Он часто цитировал изречение Ортега и Гассета: «Я — это Я и мои обстоятельства» — и добивался, чтобы и для него самого, и для его политических кадров панамские обстоятельства были важной частью их «Я». И ничего другого он не искал ни в Коклесито, ни в других уголках страны, будь то в сельве или в деревнях. Он не только хотел найти решения проблем, с которыми сталкивался. Он хотел, чтобы эти решения были национально окрашены. «Родину надо строить с её глиной на сапогах», — однажды сказал он. И народ, крестьяне своим подсознательным чутьём понимали, что этим хочет сказать генерал, и потому были благодарны ему и уважительны с ним.

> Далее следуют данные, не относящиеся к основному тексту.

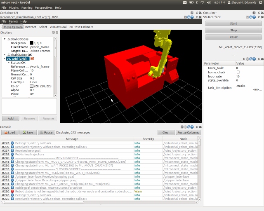Viewport: 264px width, 211px height.
Task: Uncheck the Grid display checkbox
Action: pyautogui.click(x=32, y=59)
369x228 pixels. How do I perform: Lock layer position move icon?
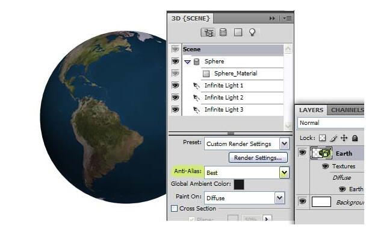point(344,138)
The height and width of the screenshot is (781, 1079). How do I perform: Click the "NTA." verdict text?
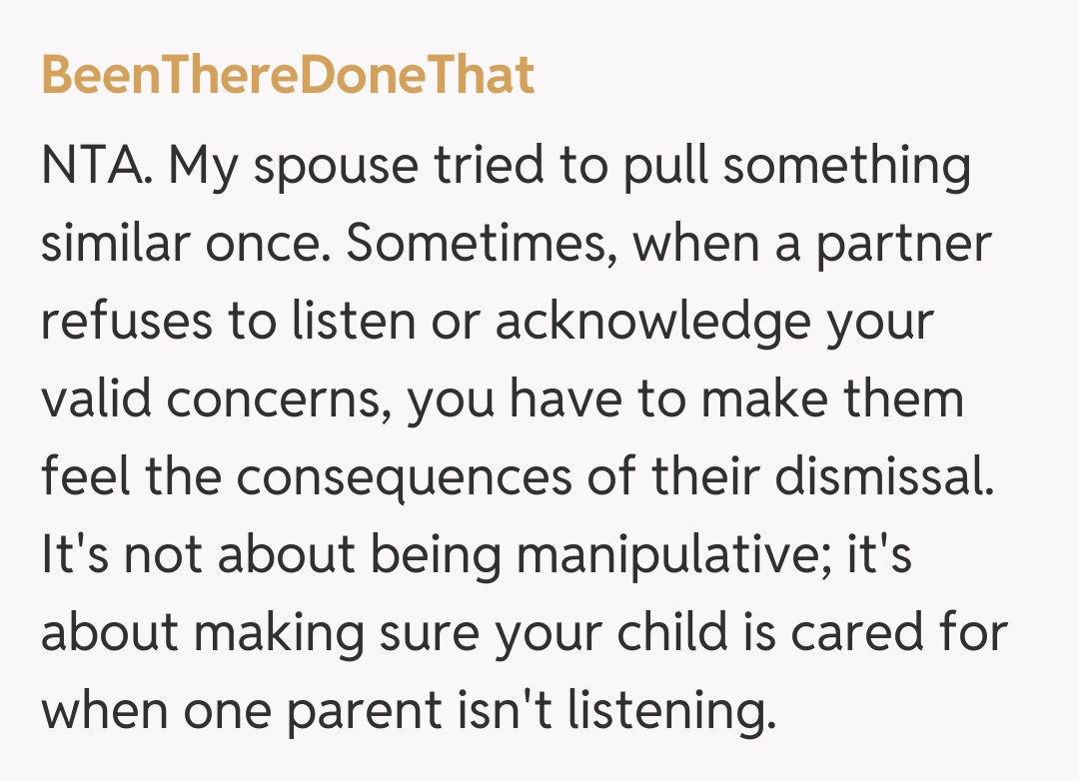click(x=98, y=165)
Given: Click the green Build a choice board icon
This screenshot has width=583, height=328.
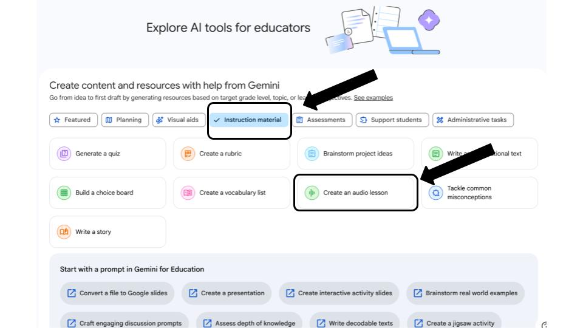Looking at the screenshot, I should coord(64,193).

Ещё одной особенностью его мышления были его уровни. На первом уровне восприятия им любой идеи или мысли он почти никогда им с ходу не возражал. Они как бы становились сразу более или менее приемлемыми и верными для него.

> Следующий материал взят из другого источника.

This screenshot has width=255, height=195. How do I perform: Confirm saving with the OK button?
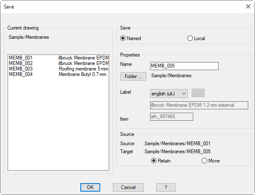pyautogui.click(x=90, y=187)

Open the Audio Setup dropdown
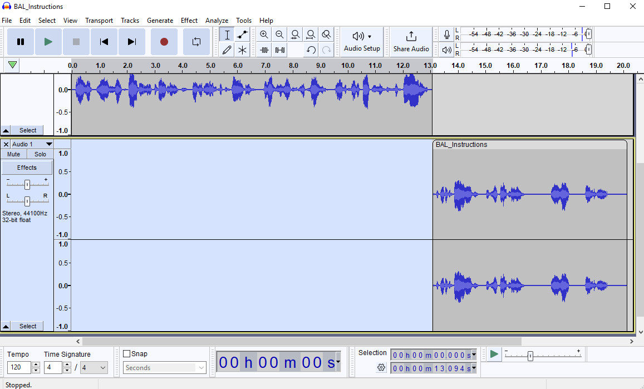click(x=362, y=41)
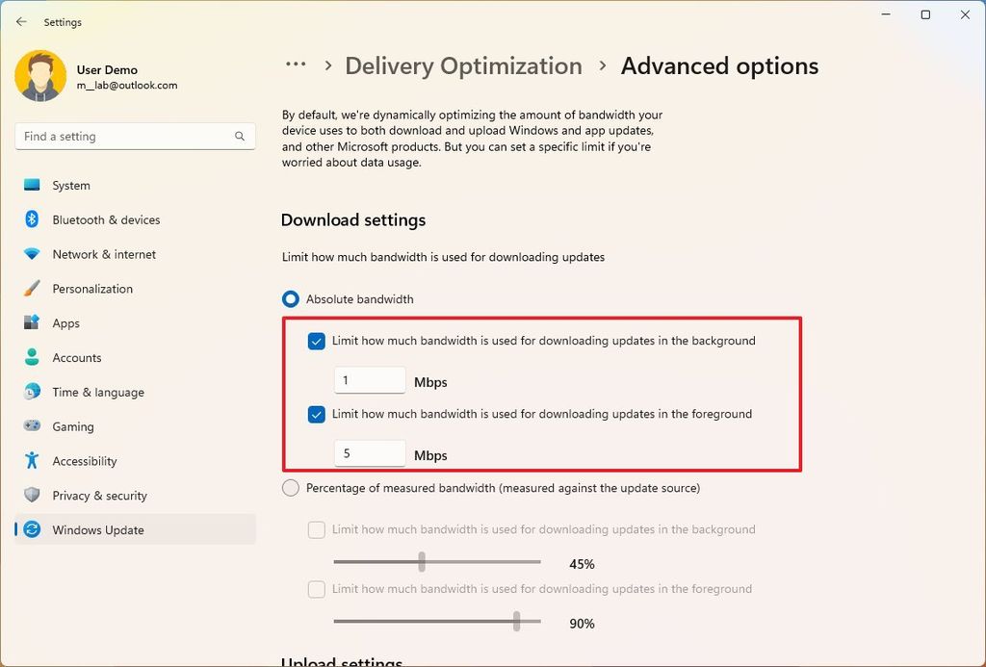Viewport: 986px width, 667px height.
Task: Click the Find a setting search box
Action: pyautogui.click(x=134, y=136)
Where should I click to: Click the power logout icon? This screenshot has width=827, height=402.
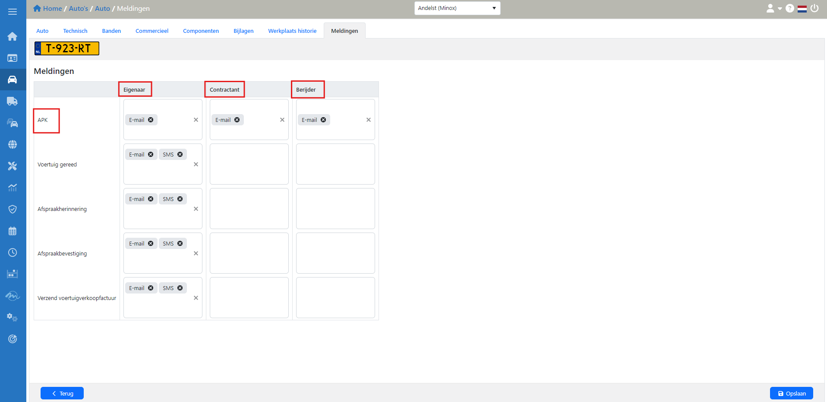(814, 8)
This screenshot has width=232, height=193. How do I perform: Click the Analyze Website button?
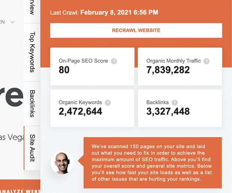[x=20, y=187]
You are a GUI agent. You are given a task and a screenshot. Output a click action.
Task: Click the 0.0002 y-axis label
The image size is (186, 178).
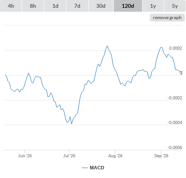(x=175, y=48)
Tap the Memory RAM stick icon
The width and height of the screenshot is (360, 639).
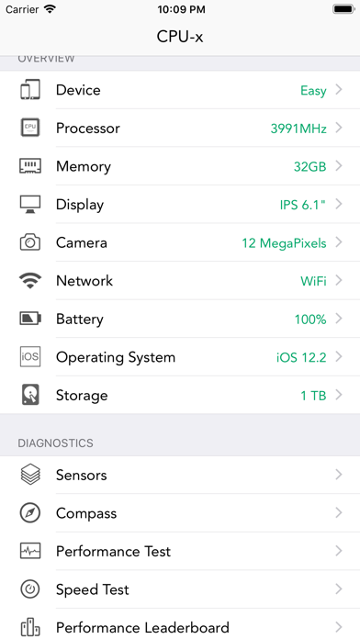[30, 166]
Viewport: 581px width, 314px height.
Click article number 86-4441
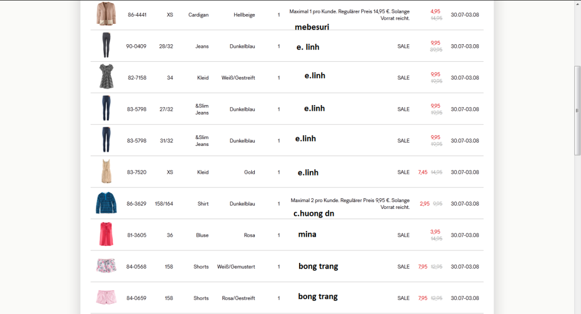coord(137,15)

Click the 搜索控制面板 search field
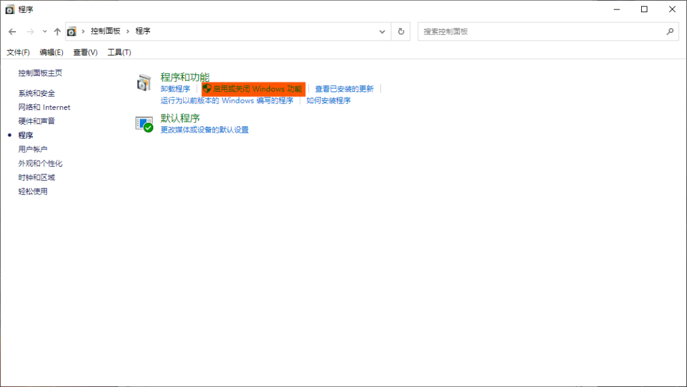(541, 31)
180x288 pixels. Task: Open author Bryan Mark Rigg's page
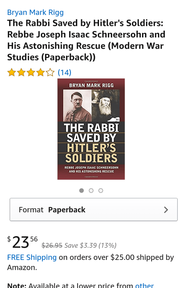35,13

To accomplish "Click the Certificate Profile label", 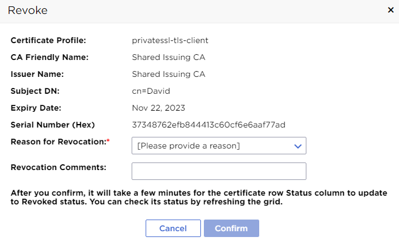I will click(48, 40).
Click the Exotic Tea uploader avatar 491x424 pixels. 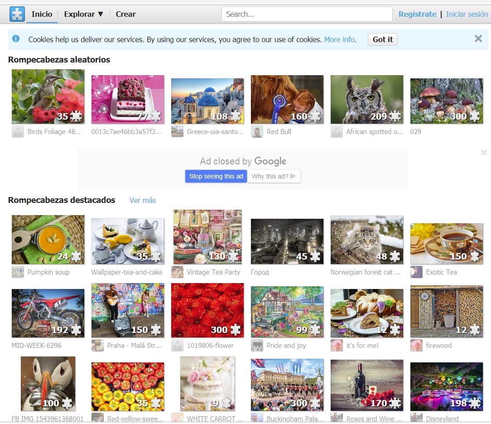[416, 272]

Функция этого его диалектически открываемого поверхностного клапана восприятия идей состояла в том, чтобы в первую очередь очистить в любой идее «зёрна от ненужных деталей — плевел». И я никогда не видел его на этом первом уровне восприятия, резко отвергающим что-то. Никогда не слышал от него и реплик, обесценивающих обращённый к нему вопрос, от кого бы он ни исходил.
Однажды я сообщил генералу о просьбе одного человека принять его для рассмотрения изобретения. Не больше и не меньше — вечного двигателя. Находившиеся в тот момент рядом с ним сотрудники начали выразительно обмениваться взглядами, сопровождая их саркастическими усмешками, однако генерал приказал пригласить изобретателя и попросил того объяснить основную идею изобретения.
Объяснения не имели под собой солидных обоснований. Речь шла об автомобиле, мотор которого вращал вентилятор, который, в свою очередь, приводил в движение сам автомобиль.
После этого объяснения генерал попросил меня высказать моё мнение. Я, видя, что изобретатель — человек явно «из низов», посчитал себя обязанным сказать ему правду и объяснил ему с точки зрения физики невозможность создания вечного двигателя. Это была как бы форма моего уважения к этому человеку.
Но генерал выступил в защиту изобретателя, игнорируя мои научные пояснения. И приказал оказать ему всё возможное содействие, начав с того, чтобы найти для него какой-нибудь старенький автомобиль для эксперимента. Увидев, что его воспринимают всерьёз, «изобретатель» немедленно начал рассказывать о своей личной жизни, её проблемах и неудачах. Про то, что у него есть жена и дети, но он не знает, куда она и его дети делись, что он только что вышел из тюрьмы, где его насиловали гомосексуалисты, что у нет денег и нет работы и он не знает, что ему делать… Глаза его покраснели и увлажнились.
«Но я, мой генерал, человек честный, клянусь Вам в этом, — продолжал он. — Единственное, чего я хочу попросить Вас: дайте мне шанс, посмотрите на меня, я выполню, мне ведь уже скоро будет 40 лет, мой генерал…» И мы все смотрели на него молча. А те, кто недавно саркастически улыбался, теперь опустили глаза и старались не смотреть друг на друга.